Donald Trump, wearing his famous red cap, would be the last person to believe he couldn’t make the Formula 1 championship great again.
It was his first known visit to the world’s best series and he was a guest of McLaren. He went inside, clenched his fists and wished them luck before the 57 laps started. And tried to rub off some of his confidence on his hosts.
The papaya man visits the papaya team.
And as if by magic, Lando Norris won his first race on a sunny day in Miami. There was certainly a bit of luck involved, in the form of a safety car. But for Norris, the 24-year-old racer from Glastonbury, Somerset, a whole lot of relief fell from his slender shoulders and he became the 21st British winner.
He carried with him the unwanted title of fourteen podiums without a win, more than anyone in history, and someone felt this was weighing him down. He’s more introspective than his bubbly, made-for-Netflix public demeanor suggests.

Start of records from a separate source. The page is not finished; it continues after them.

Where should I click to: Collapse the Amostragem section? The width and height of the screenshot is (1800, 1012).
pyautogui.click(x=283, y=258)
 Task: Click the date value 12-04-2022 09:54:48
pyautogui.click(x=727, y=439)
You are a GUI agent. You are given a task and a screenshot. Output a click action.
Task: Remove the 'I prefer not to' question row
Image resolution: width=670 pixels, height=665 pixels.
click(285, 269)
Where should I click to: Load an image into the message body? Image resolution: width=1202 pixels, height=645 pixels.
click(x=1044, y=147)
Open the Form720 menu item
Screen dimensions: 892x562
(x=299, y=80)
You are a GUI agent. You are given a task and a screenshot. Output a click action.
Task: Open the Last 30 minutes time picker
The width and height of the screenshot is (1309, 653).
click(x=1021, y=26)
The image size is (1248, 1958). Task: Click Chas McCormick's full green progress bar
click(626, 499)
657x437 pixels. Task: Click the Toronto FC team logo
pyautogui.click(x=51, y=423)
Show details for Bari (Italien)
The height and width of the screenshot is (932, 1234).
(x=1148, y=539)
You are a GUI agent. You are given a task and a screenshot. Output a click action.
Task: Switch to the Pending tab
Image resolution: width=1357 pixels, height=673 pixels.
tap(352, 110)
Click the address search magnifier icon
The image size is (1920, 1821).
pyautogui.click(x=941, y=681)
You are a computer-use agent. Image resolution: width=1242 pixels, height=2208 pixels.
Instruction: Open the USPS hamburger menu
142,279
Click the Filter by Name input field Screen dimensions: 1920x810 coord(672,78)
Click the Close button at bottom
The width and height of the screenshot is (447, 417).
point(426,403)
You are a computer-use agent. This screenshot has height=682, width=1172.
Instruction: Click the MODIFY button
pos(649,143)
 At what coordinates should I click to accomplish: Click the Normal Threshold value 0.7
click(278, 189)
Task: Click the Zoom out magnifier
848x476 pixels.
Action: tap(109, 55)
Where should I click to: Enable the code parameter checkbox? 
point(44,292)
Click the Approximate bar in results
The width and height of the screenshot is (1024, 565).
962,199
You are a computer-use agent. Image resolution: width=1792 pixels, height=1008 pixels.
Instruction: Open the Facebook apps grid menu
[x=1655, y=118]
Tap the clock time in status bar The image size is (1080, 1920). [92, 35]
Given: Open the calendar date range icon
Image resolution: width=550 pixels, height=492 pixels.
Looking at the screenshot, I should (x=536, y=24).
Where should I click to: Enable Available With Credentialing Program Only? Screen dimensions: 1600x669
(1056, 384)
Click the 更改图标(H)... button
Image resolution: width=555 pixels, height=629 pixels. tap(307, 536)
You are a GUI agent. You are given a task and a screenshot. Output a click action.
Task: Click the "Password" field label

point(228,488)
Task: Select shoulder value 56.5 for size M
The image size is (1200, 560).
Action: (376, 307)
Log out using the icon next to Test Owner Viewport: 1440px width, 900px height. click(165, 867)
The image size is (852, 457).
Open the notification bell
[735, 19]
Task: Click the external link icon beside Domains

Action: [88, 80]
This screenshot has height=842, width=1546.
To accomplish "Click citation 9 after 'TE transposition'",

Lando Norris achieved his first victory in Formula 1 at the Miami Grand Prix
The British driver is congratulated by former President Donald Trump on his victory
The McLaren driver kept his composure against top favorite Max Verstappen (left)
His big chance came on lap 28, almost exactly at the halfway mark of the race.
This was caused by Kevin Magnussen of Haas kicking Williams’ Logan Sargeant into the wall. Sargeant, from down the road in Fort Lauderdale, was out of luck. Anyway, the suspension of racing gave Norris a free stop. It gave him a chance to maintain the hitherto deceptive ‘lead’, because he hadn’t quit yet and everyone else had.
Well done. But who was in the car right behind him? None other than his best friend on the grid, Max Verstappen, the world champion, the machine that cannot be beaten (unless his engine breaks down).
In private, Norris rates Verstappen as the best driver the sport has known. He believes he has all the attributes to succeed at the top, so having the Dutchman in a blistering Red Bull in his rear-view mirror as the safety car rolled in hardly looked like an uneventful drive on Sunday.
It must have given him the wind at his back. Now everything he had hoped for before and after his 2021 Melbourne debut – a spotty teenager nervously pulling at his finger joints as he spoke – was running through his mind.
Could he keep his composure? The first evidence was ‘yes’. It was of course shod on younger rubber, but on the same hard rubbers. He immediately set a fastest lap and stayed ahead, while Verstappen struggled. He made his complaints known on the radio. Thirteen laps to go and he had built up a four-second lead.
Norris is showered with champagne by Verstappen and Ferrari’s Charles Leclerc (right)
With his victory in sun-drenched Miami, the 24-year-old became the 21st British F1 winner
It was probably written in the stars. Verstappen, usually as dominant as you can imagine, managed to drive into a bollard early on.
The three-time world champion went a third of the way off the track in Turn 15 and grabbed the red-white cone. But at this point you’d think nothing – plastic, human or alien – could stop the Dutchman as he dominates everything he routinely comes into contact with.
That Norris won was a testament to his talents and built on his impressive performance, perhaps his most well-rounded performance in China a fortnight ago when he finished second.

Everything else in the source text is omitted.